**Records of interface elements:**
# # # # # # #

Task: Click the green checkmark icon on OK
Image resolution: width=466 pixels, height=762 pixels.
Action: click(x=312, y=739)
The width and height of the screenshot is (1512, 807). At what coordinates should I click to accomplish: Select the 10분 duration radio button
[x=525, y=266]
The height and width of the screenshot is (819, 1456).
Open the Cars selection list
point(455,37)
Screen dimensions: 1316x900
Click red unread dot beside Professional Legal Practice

# # # # # # #

**Brief:** Extract each line of the records above that contains the word "screenshot". Case counts, so only lines matching that capitalization qualify.

**Exercise answer:**
The width and height of the screenshot is (1512, 807). At what coordinates should I click to accomplish: Select the 10분 duration radio button
The height and width of the screenshot is (819, 1456).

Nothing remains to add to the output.